Buffett Sees Little to Invest In

Discussion in 'Trading' started by misctrader, Oct 26, 2003.

  1. After "scalping" $9B in bonds at the peak in June of this year, Buffett is sitting on the sidelines...

    Buffett Sees Little to Invest In
    Sunday October 26, 4:32 pm ET

    NEW YORK (Reuters) - Warren Buffett (News) sees very few attractive investments at the moment, and is sitting tight on a $24 billion war chest.
    The billionaire investor and chief executive of Berkshire Hathaway said in an interview with Barron's that he is not impressed with the current opportunities in stocks, Treasury bonds or junk debt.


    "We've got more cash than ideas. The question is whether that will prevail for an unduly long time," he told Barron's.

    In fact, Berkshire sold $9 billion of long-term Treasury bonds this year, and Buffett said buying at current levels is not a wise move, according to the report, which appeared in the Oct. 27 edition of the newspaper.

    Buffett expressed regret about not selling shares of big companies like Coca-Cola Co. and Gillette Co. when those stocks crested in the late 1990s.

    He added that such sales would have been complicated by the fact that he sat on both companies' boards at the time, raising possible red flags about insider trading.

    He said he erred in not buying shares of Wal-Mart Stores Inc. years ago, because he viewed the stock as overvalued. That miscalculation cost Berkshire $8 billion, he told Barron's.

    Buffett was upbeat about the insurance businesses that make up the most important part of his company. Those units include auto insurer Geico and global reinsurer General Re Corp.

    He also complimented rival car insurers Progressive Corp. and Mercury General Corp., praising Progressive's strong systems and Mercury's CEO George Joseph, according to Barron's.
  2. Sanjuro


    Buffet invested in a lot of insurance companies and then he
    starts touting how much risk there is of another terrorist
    attack and driving up the insurance costs for companies.

    I hope the market goes up and proves him wrong.
  3. He hasn't done that many investment/trades in the last decade or so. Mostly buying up private markets.
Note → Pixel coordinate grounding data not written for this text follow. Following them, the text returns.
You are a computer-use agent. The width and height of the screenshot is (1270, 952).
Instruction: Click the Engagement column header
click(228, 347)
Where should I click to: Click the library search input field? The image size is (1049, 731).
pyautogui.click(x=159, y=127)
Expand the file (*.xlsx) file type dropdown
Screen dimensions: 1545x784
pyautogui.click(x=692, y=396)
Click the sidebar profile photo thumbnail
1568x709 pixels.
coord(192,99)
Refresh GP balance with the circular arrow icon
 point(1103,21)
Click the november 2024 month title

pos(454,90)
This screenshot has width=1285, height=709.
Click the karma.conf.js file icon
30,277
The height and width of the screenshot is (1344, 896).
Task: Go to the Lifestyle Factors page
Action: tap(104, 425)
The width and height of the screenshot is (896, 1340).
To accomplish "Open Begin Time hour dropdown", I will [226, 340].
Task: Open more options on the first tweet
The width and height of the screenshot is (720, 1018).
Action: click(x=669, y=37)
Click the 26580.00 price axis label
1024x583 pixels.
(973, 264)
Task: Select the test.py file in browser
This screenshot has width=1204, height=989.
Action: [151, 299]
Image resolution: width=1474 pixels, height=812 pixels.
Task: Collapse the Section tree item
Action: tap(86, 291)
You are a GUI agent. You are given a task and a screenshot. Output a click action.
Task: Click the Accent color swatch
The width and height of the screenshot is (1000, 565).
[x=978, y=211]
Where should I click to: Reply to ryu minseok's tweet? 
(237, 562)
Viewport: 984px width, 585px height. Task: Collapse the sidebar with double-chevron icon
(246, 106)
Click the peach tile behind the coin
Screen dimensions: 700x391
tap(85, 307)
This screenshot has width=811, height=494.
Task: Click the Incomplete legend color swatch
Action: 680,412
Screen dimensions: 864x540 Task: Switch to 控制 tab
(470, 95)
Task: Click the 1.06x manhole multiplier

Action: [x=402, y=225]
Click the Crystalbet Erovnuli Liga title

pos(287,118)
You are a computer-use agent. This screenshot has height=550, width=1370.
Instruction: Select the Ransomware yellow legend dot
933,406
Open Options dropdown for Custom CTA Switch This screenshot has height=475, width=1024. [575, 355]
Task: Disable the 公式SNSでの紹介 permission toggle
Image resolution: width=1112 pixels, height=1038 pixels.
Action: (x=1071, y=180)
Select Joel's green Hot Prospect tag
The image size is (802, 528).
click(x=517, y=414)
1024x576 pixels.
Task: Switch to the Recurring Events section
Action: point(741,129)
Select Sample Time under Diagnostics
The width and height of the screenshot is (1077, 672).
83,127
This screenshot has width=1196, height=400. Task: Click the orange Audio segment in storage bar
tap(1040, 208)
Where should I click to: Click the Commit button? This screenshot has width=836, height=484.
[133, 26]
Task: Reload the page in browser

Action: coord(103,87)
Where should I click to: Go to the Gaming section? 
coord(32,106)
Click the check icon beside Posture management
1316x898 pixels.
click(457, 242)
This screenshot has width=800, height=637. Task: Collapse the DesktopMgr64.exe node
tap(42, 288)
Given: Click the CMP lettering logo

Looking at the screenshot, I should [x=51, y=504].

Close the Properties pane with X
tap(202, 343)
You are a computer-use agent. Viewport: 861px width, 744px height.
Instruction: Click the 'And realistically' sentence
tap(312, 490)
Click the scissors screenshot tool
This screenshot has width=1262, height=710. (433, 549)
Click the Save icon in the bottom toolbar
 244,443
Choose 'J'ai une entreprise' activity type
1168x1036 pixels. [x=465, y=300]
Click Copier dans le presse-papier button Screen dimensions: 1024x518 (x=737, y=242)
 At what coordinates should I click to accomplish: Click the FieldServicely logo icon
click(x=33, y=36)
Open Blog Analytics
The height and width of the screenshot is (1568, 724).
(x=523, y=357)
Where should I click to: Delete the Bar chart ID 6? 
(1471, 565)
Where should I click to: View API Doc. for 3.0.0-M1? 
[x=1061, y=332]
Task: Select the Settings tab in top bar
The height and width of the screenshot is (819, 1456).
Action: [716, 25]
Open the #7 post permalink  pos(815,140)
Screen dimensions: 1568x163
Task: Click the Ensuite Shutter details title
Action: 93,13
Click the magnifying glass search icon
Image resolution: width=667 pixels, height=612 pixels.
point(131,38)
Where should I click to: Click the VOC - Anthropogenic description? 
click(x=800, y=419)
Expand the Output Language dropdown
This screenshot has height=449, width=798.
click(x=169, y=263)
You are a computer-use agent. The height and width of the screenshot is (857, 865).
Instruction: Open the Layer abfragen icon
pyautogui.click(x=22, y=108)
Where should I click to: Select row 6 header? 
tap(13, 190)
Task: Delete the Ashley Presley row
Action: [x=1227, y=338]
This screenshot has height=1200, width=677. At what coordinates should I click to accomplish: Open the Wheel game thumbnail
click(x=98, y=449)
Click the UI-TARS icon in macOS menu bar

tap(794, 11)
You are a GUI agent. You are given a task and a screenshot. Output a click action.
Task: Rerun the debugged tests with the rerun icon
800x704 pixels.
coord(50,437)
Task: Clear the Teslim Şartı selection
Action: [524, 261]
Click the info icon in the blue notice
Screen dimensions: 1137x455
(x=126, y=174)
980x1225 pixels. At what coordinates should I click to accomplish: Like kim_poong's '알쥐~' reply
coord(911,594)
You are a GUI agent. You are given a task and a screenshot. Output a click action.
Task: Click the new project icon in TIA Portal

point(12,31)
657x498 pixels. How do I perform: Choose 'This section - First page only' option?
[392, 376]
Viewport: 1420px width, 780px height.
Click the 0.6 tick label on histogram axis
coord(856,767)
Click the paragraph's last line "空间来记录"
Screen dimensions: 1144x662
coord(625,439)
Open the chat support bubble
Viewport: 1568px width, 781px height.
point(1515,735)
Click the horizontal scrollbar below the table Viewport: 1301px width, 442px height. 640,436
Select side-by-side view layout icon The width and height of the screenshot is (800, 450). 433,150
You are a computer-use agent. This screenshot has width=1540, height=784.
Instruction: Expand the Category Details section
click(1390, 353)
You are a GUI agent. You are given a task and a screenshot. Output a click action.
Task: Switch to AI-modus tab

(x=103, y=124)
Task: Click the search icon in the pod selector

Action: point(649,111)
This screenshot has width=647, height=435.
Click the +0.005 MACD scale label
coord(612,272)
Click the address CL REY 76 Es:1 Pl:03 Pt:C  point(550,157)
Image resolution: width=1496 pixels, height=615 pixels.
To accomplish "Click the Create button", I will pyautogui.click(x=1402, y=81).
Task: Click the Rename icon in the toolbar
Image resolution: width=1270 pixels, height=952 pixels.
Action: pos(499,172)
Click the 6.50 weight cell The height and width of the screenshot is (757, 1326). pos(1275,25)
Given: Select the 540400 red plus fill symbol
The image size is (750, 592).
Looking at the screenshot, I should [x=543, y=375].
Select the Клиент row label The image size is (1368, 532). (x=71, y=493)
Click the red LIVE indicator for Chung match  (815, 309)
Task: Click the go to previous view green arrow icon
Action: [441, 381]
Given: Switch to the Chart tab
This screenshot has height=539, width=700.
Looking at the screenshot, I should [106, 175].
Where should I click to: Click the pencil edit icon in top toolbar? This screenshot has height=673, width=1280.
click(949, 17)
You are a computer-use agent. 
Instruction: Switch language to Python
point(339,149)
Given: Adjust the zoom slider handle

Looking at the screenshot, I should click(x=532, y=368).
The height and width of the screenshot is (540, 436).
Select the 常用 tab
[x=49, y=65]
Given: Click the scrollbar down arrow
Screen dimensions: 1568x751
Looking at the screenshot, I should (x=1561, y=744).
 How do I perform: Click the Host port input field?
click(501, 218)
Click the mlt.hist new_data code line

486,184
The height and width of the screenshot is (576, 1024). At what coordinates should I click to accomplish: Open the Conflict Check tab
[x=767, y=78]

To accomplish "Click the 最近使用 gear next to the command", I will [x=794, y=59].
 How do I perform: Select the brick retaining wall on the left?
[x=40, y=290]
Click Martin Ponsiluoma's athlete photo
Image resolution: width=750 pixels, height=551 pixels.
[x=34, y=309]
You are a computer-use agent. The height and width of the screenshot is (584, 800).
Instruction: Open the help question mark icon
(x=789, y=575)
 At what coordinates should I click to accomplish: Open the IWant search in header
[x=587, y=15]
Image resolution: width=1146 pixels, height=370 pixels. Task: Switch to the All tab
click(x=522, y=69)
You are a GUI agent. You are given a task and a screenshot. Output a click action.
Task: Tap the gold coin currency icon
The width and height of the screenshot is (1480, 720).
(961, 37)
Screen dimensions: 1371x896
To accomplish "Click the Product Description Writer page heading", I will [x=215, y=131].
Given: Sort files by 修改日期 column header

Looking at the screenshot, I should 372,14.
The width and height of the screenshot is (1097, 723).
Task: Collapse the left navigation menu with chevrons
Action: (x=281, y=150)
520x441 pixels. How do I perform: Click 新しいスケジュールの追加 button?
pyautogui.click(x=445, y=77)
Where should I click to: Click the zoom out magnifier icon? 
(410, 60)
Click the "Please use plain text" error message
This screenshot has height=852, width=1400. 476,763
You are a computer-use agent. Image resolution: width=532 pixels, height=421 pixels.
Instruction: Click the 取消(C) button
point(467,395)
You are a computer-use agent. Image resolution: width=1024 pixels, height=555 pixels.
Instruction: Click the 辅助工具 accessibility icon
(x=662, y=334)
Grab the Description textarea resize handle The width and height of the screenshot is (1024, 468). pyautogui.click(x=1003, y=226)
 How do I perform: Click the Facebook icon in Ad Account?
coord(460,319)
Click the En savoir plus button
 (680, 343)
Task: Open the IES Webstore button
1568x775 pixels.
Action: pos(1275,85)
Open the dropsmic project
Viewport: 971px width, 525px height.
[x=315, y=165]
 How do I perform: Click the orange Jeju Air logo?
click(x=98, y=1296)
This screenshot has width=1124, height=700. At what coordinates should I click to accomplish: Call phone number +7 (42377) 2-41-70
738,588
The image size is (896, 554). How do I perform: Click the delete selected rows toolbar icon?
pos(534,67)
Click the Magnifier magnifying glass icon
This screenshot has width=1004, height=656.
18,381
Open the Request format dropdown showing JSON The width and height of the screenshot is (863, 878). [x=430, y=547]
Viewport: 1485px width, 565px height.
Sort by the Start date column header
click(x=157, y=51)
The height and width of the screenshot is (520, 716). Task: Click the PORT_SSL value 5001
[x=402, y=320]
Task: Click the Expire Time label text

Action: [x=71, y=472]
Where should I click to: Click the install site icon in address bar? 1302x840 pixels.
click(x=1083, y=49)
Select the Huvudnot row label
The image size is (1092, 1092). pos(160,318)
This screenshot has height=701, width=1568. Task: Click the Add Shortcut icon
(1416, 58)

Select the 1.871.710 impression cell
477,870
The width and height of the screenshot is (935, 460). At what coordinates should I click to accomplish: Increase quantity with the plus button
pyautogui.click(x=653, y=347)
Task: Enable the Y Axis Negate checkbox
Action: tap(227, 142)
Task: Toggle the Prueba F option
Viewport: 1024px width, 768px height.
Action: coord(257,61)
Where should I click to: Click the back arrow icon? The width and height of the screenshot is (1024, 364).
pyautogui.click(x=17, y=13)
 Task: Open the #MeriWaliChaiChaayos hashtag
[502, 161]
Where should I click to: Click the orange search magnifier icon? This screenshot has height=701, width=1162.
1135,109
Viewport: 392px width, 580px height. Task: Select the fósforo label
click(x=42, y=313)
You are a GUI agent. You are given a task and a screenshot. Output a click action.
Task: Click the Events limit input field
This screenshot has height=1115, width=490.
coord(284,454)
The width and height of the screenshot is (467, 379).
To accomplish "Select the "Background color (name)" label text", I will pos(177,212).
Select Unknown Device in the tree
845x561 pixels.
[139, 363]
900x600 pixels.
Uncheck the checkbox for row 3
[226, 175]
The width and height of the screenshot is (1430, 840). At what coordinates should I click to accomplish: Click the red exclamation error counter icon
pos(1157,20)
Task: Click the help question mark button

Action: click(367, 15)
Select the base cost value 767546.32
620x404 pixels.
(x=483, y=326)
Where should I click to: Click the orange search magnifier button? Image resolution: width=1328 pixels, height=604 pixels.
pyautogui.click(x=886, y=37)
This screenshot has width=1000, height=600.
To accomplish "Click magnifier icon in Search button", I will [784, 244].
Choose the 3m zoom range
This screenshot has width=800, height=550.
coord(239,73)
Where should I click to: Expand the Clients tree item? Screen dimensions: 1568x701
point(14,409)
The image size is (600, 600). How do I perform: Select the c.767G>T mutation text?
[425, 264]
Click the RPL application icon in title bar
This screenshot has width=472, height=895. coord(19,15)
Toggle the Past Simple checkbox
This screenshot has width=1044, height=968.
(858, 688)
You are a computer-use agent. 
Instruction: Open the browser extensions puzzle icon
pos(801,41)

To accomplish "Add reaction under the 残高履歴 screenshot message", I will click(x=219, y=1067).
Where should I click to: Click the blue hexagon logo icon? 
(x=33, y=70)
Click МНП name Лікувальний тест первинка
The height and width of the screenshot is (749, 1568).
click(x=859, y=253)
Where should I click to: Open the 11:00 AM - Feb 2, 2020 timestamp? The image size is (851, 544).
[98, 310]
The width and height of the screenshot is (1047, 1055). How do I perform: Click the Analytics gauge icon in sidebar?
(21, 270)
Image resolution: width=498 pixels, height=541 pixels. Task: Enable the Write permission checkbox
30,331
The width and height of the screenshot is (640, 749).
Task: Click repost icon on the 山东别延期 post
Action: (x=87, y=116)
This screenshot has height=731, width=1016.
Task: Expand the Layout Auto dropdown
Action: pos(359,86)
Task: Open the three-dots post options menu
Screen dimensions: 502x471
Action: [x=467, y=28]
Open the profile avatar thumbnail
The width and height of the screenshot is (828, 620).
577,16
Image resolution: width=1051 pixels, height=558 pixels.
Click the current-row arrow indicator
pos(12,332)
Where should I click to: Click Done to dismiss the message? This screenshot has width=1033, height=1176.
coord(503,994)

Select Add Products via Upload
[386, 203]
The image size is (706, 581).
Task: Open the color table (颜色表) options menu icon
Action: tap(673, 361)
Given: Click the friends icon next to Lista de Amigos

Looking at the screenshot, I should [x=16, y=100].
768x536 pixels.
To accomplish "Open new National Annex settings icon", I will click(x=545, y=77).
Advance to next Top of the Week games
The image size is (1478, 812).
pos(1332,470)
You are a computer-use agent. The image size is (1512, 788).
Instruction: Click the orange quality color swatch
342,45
At Oct '2 lows, he could have come in and scoop up shares for cheap and sell it out now for 70% return on Nadaq and 50% on SP500 since he's sucha value investor.

    But I guess he's not really a market timer...
  4. Banjo


    Buffet is essentially a " bottom fisher" looking for areas that are undervalued in his estimation. Aren't we all. He's simply saying he doesn't see anything that's an easy mark right now.
  5. Banjo,

    he's a bottom fisher. But NOT a bottom fisher of EVERYTHING. He didn't buy the market lows of sp500 or naz during oct '02!

    if he did he would have make a lot of money. but like we said he's more of a value guy than a market timer
  6. Buffet selling long term bonds...
    I thought this would be a comfortably playground for him to dawdle in. I guess the runup in bonds was a little too bubbly?
    He sold his FNM and FRE awhile ago yet those have held up fairly well, maybe a mistake on his part?
    Kinda hard to look for opportunities when much of civilization has matured a bit... not like sitting in a mall watching people use credit cards for the first time and envisioning a system working on electronic credit nor seeing Coca Cola expanding operations to accommodate world demand. Progress does make investing harder. The easy money has been made.

  7. They easy money? 1000 shares of BRKA in 1965...$24000 investment.....is worth $75mill today. Easy money? I guess everybody did as well!
  8. Tea


    It was ridiculous when Warren Buffett suggested that California Proposition 13 (which limits property tax increases as long as you don't sell the real estate) was unfair and wrong. A tax dodge.

    What Warren doesn't tell you is that his fortune is based on dodging taxes. If he had to pay taxes on his yearly stock gains at the same rate that people pay income taxes - his returns would look more like that of the Beardstown Ladies.

    Buffett also gives next to nothing to charities (compared to Bill Gates who has given billions). The reason he doesn't give is that he wants to have the biggest foundation after he dies (all ego). Of course he plans on dodging taxes when he shifts everything to the foundation. Foundations usually dribble out relatively little amounts to charity.

    Typical hypocrite limousine liberal. Do as I say, not as I do.
  9. Really? So mutual funds that buy and sell for the longer term as Buffet does did as well? I would venture to say that 25k bought an decent house in 1965....is it worth 75mill today? I mean....you paid no tax on it?

    Why is Buffet a hypocrite?
  10. Tea


    For condemning others for avoiding taxes when Buffett's whole fortune is based on tax dodging (never selling stock - thus never incurring taxes). He was condemning people who never sell their houses and thus pay lower property taxes in California vs. someone who buys a new home every 4-5 years.

    I don't have anything against legally avoiding taxes and I don't go around lecturing others that they should pay more.

    Buffett is a con man with that good old boy act.